** HOW TO COMPLETE THIS TASK **
Every line of the data below that holds the string "peep" needs to be reported.

+---+

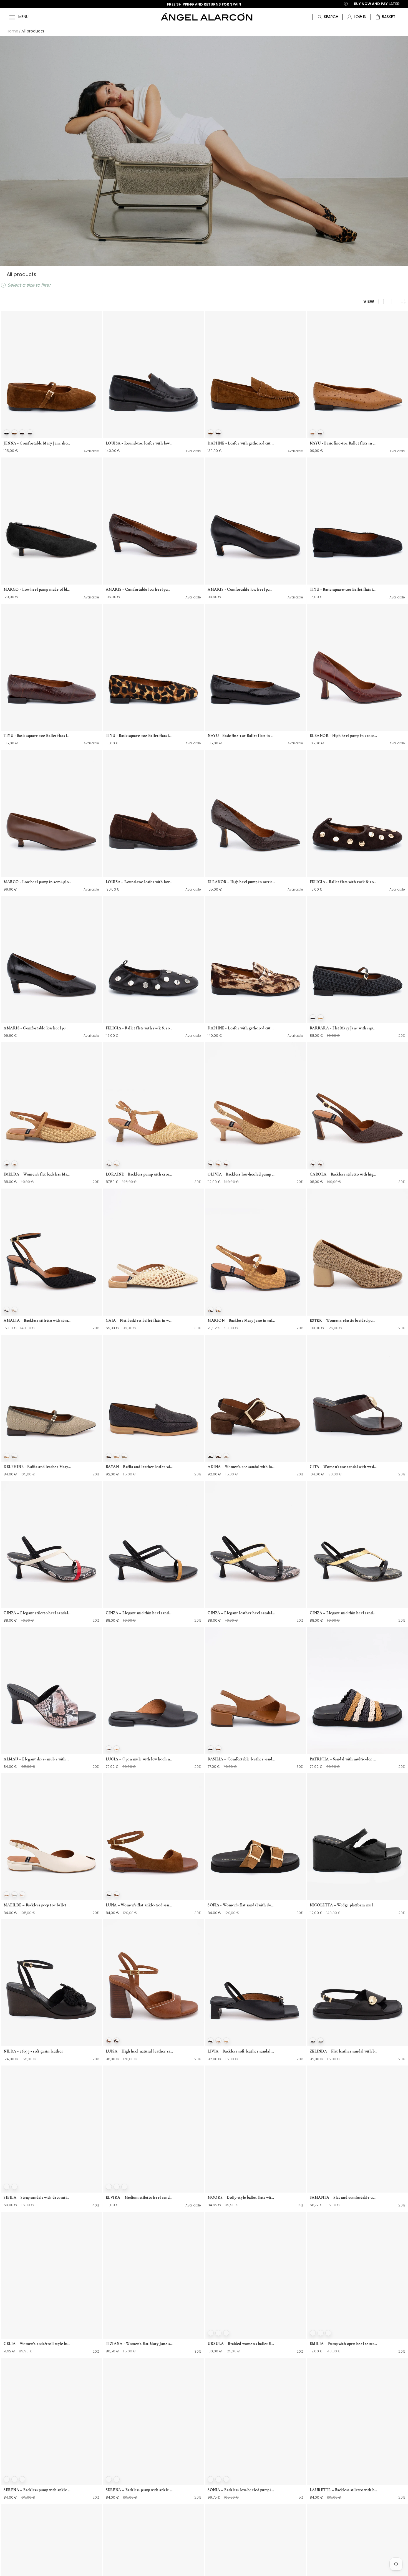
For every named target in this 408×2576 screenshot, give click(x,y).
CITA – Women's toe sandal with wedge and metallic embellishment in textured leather (343, 1466)
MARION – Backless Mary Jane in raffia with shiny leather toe (241, 1320)
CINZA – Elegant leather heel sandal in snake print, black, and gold (241, 1613)
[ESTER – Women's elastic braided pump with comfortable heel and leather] (357, 1252)
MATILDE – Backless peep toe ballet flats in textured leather (37, 1905)
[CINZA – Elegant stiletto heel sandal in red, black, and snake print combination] (51, 1544)
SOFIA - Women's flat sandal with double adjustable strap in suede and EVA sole (241, 1905)
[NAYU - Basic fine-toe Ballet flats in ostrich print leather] (357, 374)
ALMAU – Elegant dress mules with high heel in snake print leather (37, 1759)
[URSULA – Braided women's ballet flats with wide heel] (255, 2275)
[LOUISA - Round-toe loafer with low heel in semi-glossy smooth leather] (153, 374)
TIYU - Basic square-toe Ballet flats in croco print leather (37, 735)
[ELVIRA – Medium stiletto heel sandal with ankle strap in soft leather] (153, 2129)
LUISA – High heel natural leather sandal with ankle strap (139, 2051)
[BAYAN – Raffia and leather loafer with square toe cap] (153, 1398)
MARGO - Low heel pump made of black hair (37, 589)
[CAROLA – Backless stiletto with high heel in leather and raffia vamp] (357, 1105)
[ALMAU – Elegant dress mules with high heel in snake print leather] (51, 1690)
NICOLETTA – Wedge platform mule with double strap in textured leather (343, 1905)
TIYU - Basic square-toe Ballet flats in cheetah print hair (139, 735)
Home (12, 31)
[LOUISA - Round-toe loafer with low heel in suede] (153, 813)
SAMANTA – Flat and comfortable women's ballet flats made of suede (343, 2197)
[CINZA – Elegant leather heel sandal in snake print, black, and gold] (255, 1544)
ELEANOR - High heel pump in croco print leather (343, 735)
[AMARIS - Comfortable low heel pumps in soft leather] (255, 521)
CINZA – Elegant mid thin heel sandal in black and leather (139, 1613)
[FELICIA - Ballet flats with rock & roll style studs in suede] (357, 813)
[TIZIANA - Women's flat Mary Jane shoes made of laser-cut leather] (153, 2275)
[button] (385, 17)
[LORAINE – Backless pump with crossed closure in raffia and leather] (153, 1105)
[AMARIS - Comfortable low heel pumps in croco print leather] (153, 521)
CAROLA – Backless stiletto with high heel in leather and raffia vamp (343, 1174)
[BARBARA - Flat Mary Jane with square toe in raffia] (357, 959)
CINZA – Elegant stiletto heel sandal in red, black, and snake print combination (37, 1613)
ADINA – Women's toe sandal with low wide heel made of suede (241, 1466)
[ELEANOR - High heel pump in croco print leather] (357, 667)
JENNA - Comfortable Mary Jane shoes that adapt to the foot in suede (37, 443)
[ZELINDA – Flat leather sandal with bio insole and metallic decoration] (357, 1982)
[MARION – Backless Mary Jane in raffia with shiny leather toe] (255, 1252)
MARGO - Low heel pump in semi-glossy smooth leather (37, 881)
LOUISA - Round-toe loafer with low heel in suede (139, 881)
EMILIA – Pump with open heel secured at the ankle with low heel (343, 2343)
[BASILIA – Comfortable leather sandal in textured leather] (255, 1690)
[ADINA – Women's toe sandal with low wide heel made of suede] (255, 1398)
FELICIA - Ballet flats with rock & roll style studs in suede (343, 881)
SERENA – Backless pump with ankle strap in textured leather (37, 2489)
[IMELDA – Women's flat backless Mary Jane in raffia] (51, 1105)
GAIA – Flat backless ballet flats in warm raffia (139, 1320)
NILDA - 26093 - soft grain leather (33, 2051)
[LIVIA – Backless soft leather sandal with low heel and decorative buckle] (255, 1982)
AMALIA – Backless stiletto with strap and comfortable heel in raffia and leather (37, 1320)
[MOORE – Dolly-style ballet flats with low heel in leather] (255, 2129)
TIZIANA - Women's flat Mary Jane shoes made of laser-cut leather (139, 2343)
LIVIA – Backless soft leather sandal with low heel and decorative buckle (241, 2051)
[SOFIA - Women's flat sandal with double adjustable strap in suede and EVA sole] (255, 1836)
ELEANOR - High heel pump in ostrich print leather (241, 881)
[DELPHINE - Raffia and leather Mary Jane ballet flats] (51, 1398)
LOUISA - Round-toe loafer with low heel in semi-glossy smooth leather (139, 443)
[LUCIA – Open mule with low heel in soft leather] (153, 1690)
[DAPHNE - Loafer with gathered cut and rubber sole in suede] (255, 374)
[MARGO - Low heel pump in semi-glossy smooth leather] (51, 813)
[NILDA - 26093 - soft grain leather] (51, 1982)
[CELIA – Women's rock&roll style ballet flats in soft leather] (51, 2275)
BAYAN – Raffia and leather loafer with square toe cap (139, 1466)
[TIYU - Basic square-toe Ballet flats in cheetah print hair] (153, 667)
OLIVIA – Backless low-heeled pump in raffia (241, 1174)
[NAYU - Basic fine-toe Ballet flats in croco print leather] (255, 667)
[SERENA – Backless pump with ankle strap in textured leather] (51, 2421)
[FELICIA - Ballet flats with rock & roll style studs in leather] (153, 959)
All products (32, 31)
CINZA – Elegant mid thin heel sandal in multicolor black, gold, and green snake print (343, 1613)
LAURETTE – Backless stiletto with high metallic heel (343, 2489)
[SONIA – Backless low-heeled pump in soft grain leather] (255, 2421)
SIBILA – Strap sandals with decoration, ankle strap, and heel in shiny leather (37, 2197)
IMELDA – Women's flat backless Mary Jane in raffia (37, 1174)
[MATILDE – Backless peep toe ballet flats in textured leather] (51, 1836)
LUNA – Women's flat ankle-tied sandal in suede (139, 1905)
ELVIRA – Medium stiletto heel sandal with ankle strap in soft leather (139, 2197)
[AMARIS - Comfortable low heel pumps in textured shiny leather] (51, 959)
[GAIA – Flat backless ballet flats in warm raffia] (153, 1252)
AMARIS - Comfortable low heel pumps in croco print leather (139, 589)
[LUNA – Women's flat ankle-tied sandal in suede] (153, 1836)
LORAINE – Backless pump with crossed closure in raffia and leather (139, 1174)
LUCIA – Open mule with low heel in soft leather (139, 1759)
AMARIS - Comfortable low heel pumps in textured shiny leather (37, 1028)
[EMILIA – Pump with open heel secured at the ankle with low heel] (357, 2275)
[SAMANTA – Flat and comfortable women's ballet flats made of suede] (357, 2129)
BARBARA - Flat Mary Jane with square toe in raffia (343, 1028)
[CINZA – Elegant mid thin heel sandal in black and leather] (153, 1544)
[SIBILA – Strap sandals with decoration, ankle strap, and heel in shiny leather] (51, 2129)
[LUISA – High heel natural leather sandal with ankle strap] (153, 1982)
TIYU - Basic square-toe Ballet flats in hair (343, 589)
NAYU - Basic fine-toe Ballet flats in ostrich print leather (343, 443)
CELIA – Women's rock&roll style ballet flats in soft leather (37, 2343)
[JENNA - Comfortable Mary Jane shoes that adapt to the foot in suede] (51, 374)
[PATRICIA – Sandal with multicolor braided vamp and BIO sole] (357, 1690)
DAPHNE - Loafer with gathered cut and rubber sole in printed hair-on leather (241, 1028)
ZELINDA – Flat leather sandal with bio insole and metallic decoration (343, 2051)
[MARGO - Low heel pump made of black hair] (51, 521)
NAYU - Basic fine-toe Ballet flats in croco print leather (241, 735)
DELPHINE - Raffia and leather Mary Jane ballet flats (37, 1466)
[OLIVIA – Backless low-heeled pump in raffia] (255, 1105)
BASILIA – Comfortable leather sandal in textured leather (241, 1759)
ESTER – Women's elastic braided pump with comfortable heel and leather (343, 1320)
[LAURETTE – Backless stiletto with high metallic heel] (357, 2421)
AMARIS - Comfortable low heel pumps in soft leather (241, 589)
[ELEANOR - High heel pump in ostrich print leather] (255, 813)
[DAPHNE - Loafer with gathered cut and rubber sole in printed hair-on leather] (255, 959)
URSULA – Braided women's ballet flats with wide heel (241, 2343)
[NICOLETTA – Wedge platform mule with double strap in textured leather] (357, 1836)
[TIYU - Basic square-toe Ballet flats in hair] (357, 521)
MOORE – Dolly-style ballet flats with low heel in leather (241, 2197)
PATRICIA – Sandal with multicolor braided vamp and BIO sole (343, 1759)
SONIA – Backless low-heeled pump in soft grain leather (241, 2489)
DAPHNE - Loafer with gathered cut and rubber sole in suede (241, 443)
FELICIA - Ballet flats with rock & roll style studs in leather (139, 1028)
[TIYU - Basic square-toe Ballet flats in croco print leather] (51, 667)
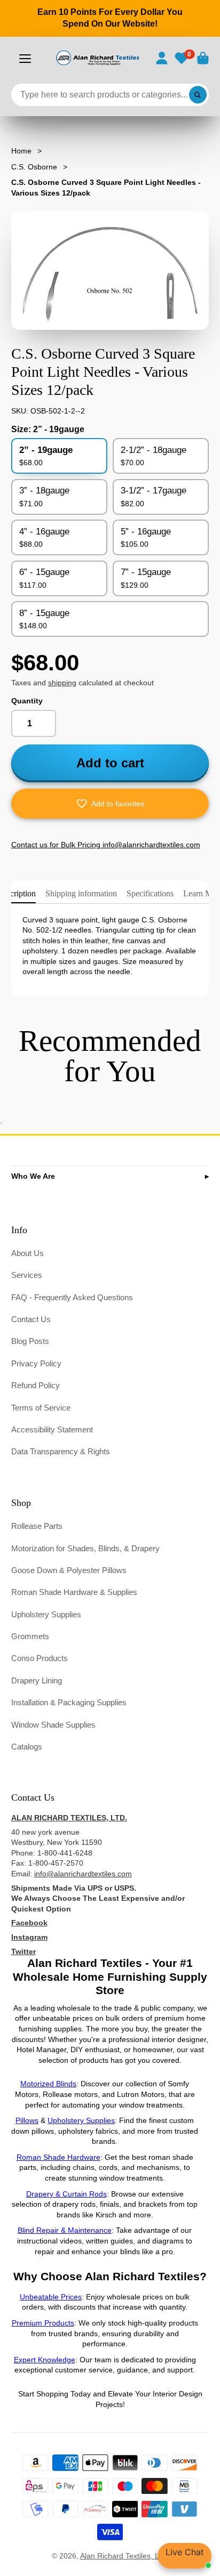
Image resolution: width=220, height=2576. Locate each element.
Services (26, 1274)
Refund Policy (35, 1385)
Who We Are (33, 1176)
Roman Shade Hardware (58, 2157)
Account (161, 58)
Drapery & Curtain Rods (66, 2194)
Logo (97, 58)
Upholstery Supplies (46, 1614)
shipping (62, 682)
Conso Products (39, 1658)
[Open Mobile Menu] (25, 58)
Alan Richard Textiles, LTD (124, 2555)
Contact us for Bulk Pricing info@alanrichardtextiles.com (105, 844)
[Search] (198, 95)
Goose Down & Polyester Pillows (69, 1570)
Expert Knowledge (44, 2359)
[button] (110, 804)
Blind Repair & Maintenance (65, 2230)
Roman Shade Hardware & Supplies (74, 1592)
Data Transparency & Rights (60, 1451)
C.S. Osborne (34, 167)
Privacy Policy (36, 1363)
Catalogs (26, 1746)
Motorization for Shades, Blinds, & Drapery (85, 1548)
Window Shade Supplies (53, 1724)
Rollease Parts (36, 1525)
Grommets (30, 1636)
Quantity (27, 700)
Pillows (26, 2120)
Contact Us (31, 1319)
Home (21, 151)
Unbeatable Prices (51, 2297)
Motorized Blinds (48, 2083)
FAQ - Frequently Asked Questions (72, 1297)
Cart (203, 58)
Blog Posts (30, 1341)
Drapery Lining (36, 1680)
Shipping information (81, 893)
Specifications (150, 893)
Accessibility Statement (52, 1429)
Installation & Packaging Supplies (69, 1702)
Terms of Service (40, 1407)
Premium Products (43, 2323)
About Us (27, 1253)
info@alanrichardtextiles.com (83, 1873)
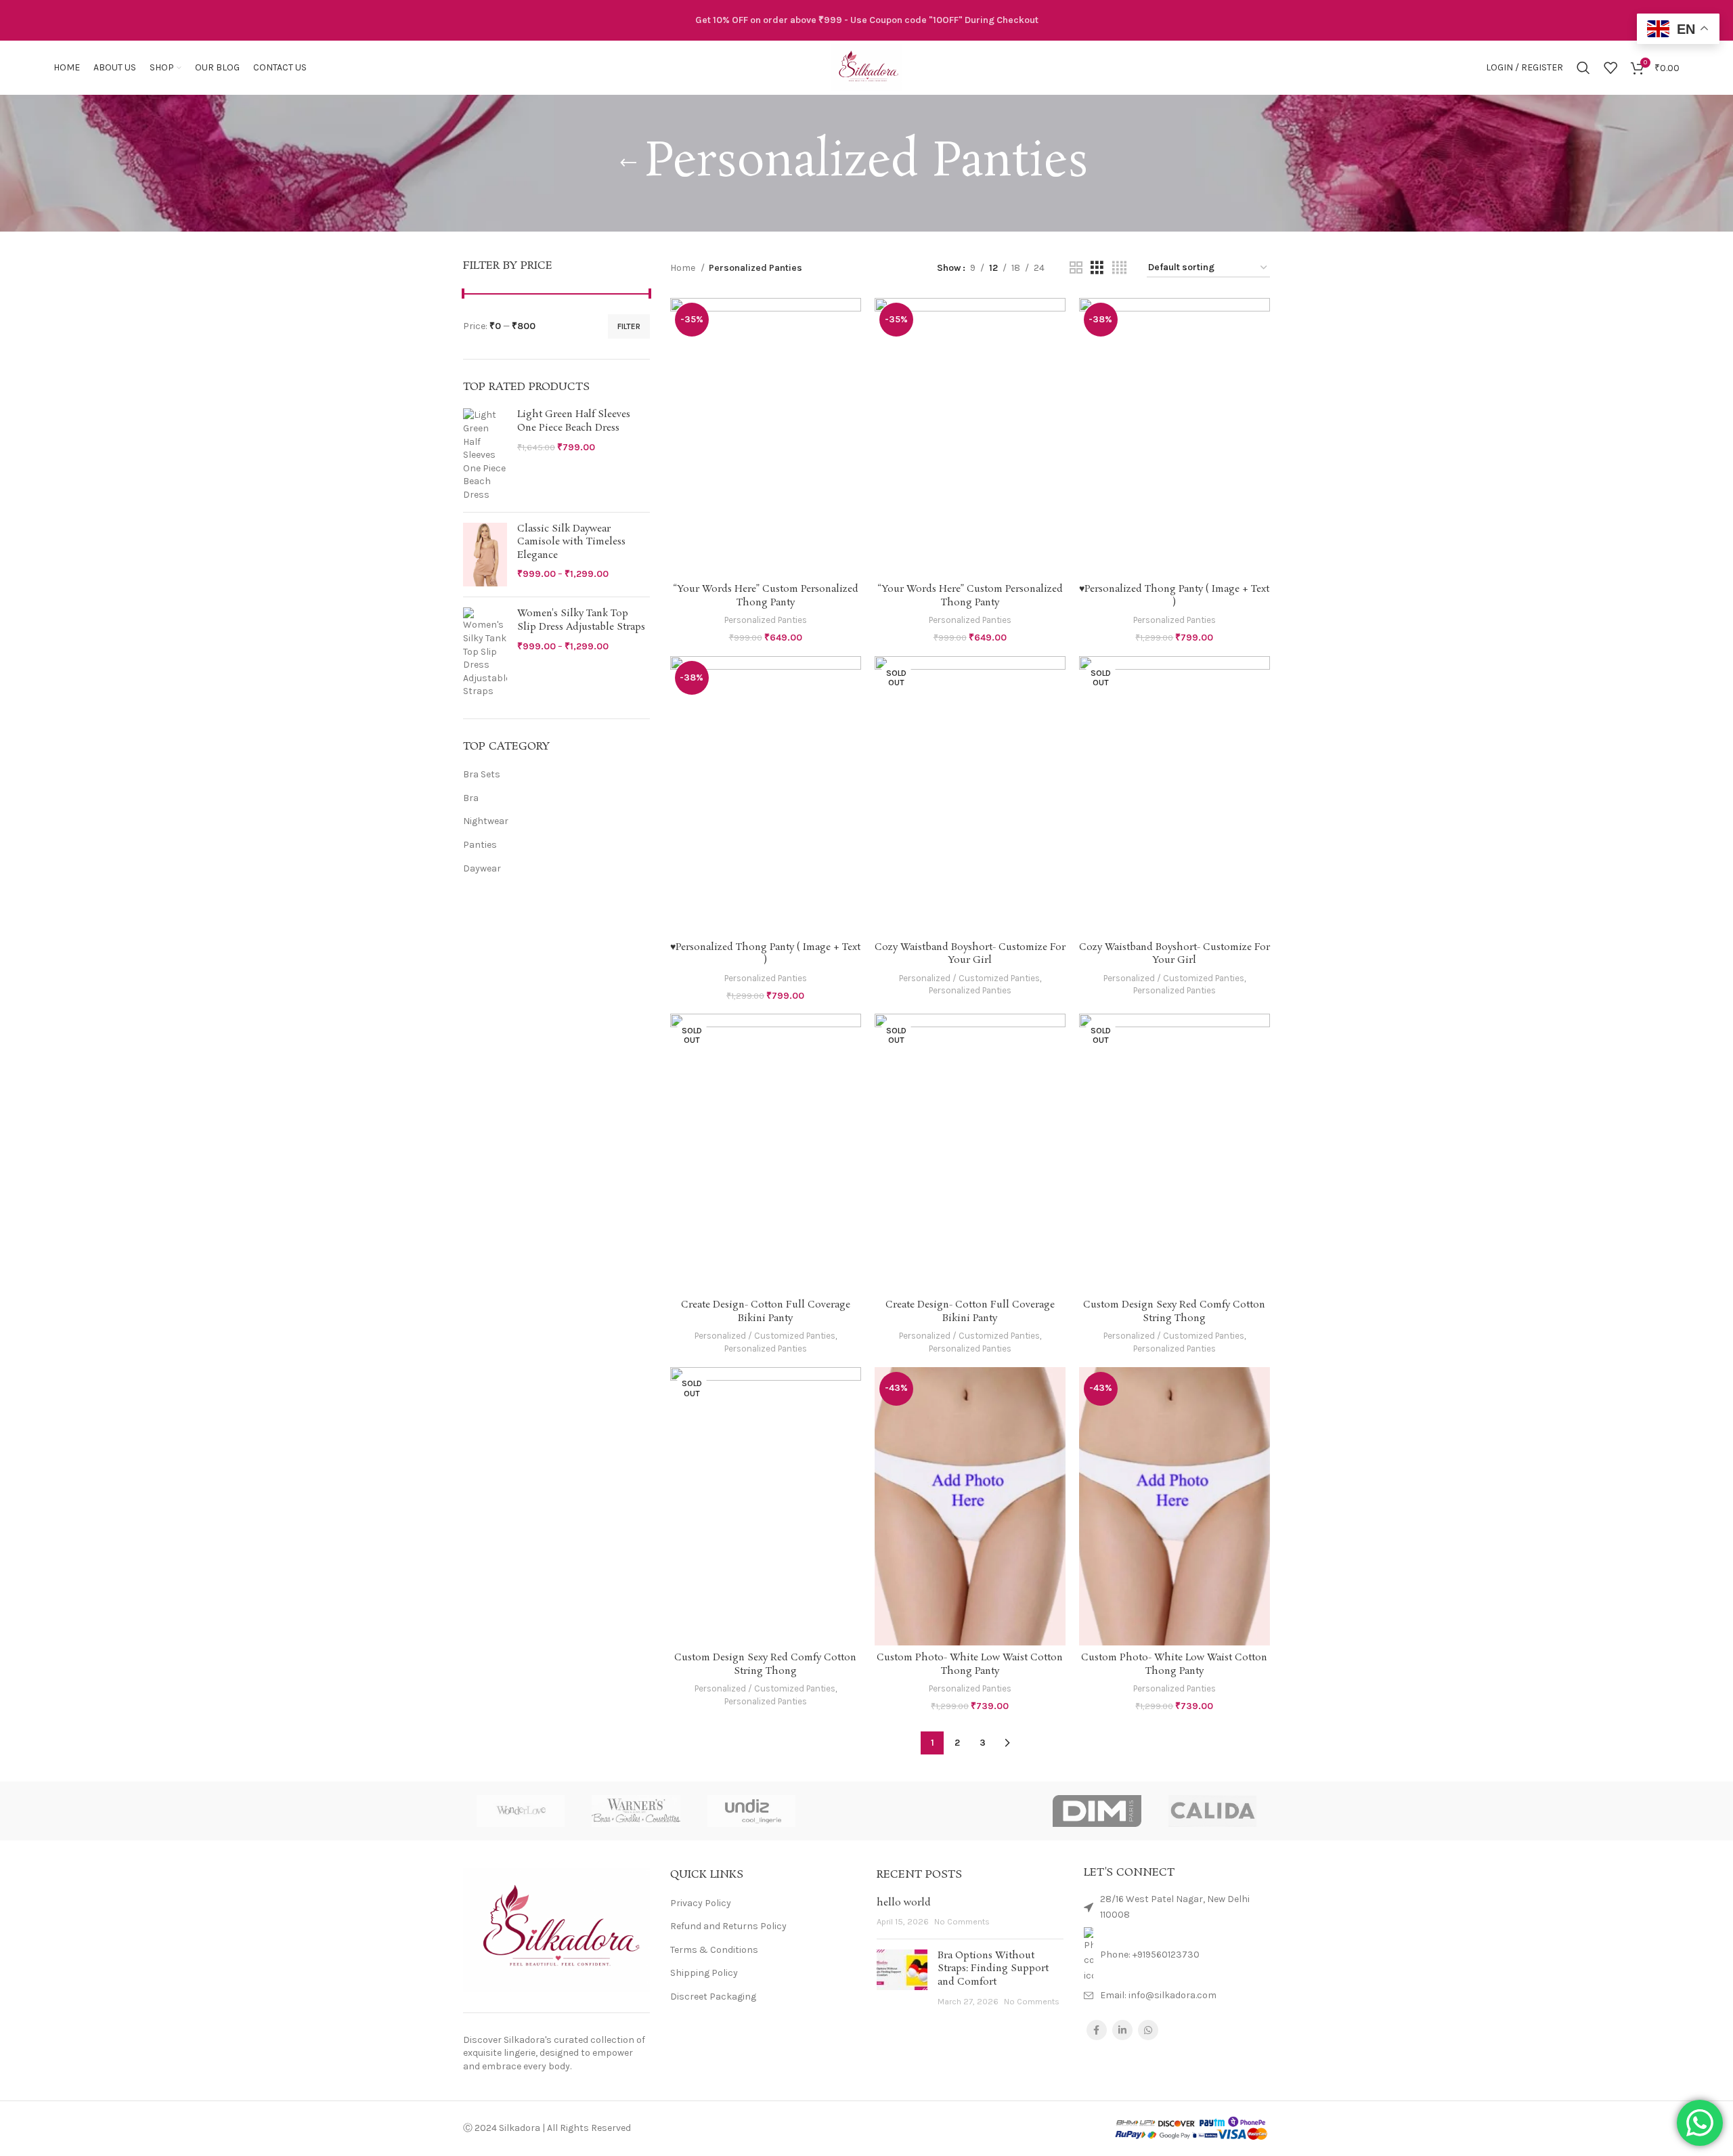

+---+

** THE ANSWER **
MATILDE – Backless peep toe ballet flats in textured leather (37, 1905)
[MATILDE – Backless peep toe ballet flats in textured leather] (51, 1836)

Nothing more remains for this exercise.